Strategy: Small-Group Presentations

  • Each group presents their visual piece to another group (partner-showing model), then swaps. Each presentation is 5 minutes.
  • Presenter roles rotate: everyone speaks (or signs/draws/points as appropriate)

Support Scaffold:

  • “One thing we learned is…”
  • “One idea we had…”
  • “One thing we’re still wondering...”

Teacher Tip: Use a visible timer. Celebrate all efforts!


1:50 – 2:06 | Whole-Class Discussion & Reflection (16 mins)

Strategy: Socratic Circle (seated group circle discussion)

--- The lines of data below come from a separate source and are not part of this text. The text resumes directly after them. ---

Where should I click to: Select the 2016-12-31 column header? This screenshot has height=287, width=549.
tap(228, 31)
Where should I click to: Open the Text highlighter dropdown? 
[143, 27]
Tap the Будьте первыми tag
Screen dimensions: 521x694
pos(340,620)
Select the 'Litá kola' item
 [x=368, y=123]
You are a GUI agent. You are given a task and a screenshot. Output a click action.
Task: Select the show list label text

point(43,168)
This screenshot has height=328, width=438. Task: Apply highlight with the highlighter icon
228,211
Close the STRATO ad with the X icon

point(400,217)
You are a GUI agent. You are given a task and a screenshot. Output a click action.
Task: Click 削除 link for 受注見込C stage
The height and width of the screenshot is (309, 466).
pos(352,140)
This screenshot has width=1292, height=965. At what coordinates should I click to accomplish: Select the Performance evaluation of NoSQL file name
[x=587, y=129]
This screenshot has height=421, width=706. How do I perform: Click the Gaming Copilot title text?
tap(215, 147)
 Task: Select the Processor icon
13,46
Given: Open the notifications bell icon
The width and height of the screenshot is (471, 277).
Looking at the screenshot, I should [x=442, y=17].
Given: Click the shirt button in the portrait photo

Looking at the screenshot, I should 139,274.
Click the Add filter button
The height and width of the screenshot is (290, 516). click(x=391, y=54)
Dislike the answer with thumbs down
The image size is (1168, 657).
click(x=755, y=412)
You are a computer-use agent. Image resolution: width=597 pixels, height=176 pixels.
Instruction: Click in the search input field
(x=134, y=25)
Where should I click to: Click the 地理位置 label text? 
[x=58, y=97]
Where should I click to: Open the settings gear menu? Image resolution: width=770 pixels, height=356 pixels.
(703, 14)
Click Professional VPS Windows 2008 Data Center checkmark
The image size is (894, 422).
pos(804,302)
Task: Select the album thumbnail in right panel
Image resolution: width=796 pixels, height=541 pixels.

With all visual pieces displayed around the room – bring the class together to discuss:

  • “What were similarities between different groups’ thinking?”
  • “What made you think differently than before?”
  • “Is it possible that people see the same event differently?”
  • “What happens if we don't listen to all voices in the news?”

Critical Thinking Focus:

  • Encourage respectful disagreement and support all answers.
  • Invite students to take a stand—visually (thumbs up/down/wiggle if unsure).

Wrap-up: One-word takeaway from each child – e.g. “Respect”, “Fair”, “Confused”, “Hope”, “Proud”, etc.


Assessment Opportunities

Teacher Observations:

  • Participation and collaboration
  • Understanding of perspective
  • Clarity and relevance of visual creations
  • Respectful listening and sharing

Student Self-Assessment (Exit Slip):

  • “One thing I learnt today...”
  • “A question I still have...”
  • “Something I liked about working with my group...”

Extension Activities

For early finishers or fast explorers:

  • Create a newspaper front page headline for their event
  • Design a comic strip to explain their group’s perspective
  • Create an emoji chain that shows the emotional journey of the event

Differentiation Strategies

Learner TypeStrategy
Dyslexic learnersUse dyslexia-friendly font, provide audio summaries, and pictorial sequencing
EAL/D studentsUse bilingual vocab cards, read-alouds, and image prompts
Gifted learnersChallenge to explore contrasting media coverage or develop interview questions for hypothetical witnesses
Visual/kinesthetic learnersFacilitate poster-making, collage storytelling, or event re-enactments
Introverted studentsOffer written statement cards or quiet corners for planning before public sharing

Teacher Reflection Prompts (Post-Lesson)

  • Which students demonstrated empathy or shifts in thinking?
  • Were students able to distinguish between facts and opinions?
  • Which groups collaborated effectively—and why?
  • What barriers did students still face in understanding or presenting current events?

Final Thoughts

This lesson is designed to help students both emotionally and cognitively engage with current Australian events through an inclusive, creative framework. It teaches far more than history—it prompts vital conversations about truth, fairness, empathy, and the diversity of voices in our communities.


NOTE: This is a single-use relief-friendly lesson with flexibility to scale up into a week of deeper inquiry!